Chancellor of the exchequer Philip Hammond has come under pressure to give billions in extra funding to schools in his forthcoming autumn Budget.
In a letter to the chancellor released this morning, Paul Whiteman, general secretary of the NAHT headteachers' union, warns that schools "do not have enough money” and “budgets are being pushed beyond breaking point.”
The letter pays tribute to the Department for Education for having “dug deep” and found an additional £1.3bn for schools funding, but says this is not enough to bridge the funding gap – with an additional £2bn a year needed.
The letter states: “Our own estimates are that in the light of growing pupil numbers and the GDP deflator published by the Office of Budget Responsibility to estimate general inflation over the period 2015-16 to 2019-20, schools will need at least an additional £2billion a year to retain the same level of funding in real terms as they received in 2015-16.”

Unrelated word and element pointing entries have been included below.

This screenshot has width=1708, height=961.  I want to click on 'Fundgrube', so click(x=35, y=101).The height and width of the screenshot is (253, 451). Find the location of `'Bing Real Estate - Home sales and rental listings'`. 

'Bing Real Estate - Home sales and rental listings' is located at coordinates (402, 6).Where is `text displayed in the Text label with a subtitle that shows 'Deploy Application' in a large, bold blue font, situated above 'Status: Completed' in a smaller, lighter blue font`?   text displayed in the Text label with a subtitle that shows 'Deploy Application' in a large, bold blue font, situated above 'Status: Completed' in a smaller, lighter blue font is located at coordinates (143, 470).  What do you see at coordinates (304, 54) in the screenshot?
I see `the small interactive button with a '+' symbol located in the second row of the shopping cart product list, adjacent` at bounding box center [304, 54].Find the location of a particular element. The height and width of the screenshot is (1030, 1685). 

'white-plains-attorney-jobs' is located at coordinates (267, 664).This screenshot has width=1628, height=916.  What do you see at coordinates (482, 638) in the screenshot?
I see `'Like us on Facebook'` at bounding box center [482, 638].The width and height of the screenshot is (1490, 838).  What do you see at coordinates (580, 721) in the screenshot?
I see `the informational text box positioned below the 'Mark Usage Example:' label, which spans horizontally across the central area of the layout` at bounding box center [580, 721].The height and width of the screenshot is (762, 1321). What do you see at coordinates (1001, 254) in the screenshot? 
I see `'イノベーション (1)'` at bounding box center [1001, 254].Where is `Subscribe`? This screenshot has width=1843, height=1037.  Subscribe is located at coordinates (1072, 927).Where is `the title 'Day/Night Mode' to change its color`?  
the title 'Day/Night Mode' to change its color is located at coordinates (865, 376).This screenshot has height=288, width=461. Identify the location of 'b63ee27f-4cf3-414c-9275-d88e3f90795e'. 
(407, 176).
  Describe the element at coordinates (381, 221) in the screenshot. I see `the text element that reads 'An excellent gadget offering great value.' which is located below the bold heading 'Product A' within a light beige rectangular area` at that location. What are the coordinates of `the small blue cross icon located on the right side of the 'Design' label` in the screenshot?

It said: “There is no more important area than school funding, which is why it is so disappointing that the Treasury has been so silent on this key area.”
A detailed case for funding has been submitted to the Treasury by the teaching union, outlining the reasons that school funding “is still in crisis” despite the money pledged to date, with more than one in three schools running at a loss in 2015-16.
The letter adds: “In your own Runnymede and Weybridge constituency, where there are 34 schools, funding will fall by £2,160,794 by 2020 meaning each pupil will have £160 less spent on them. Forty-seven teacher posts will be lost.”
The demand comes amid growing concern over the level of funding for schools. Thousands of parents and teachers are preparing to take part in a series of protests across England on Wednesday, when human chains will be formed around schools.
The day of action, organised by campaign groups Save Our Schools, Fairer Funding for All Schools, and Rescue Our Schools, is aimed at increasing the pressure on Mr Hammond to allocate more funding in the autumn Budget.
And the chancellor is also facing calls by headteachers, governors and students across England to address years of “chronic underinvestment in sixth-form education” and provide an extra £244 million a year for 16-19 provision.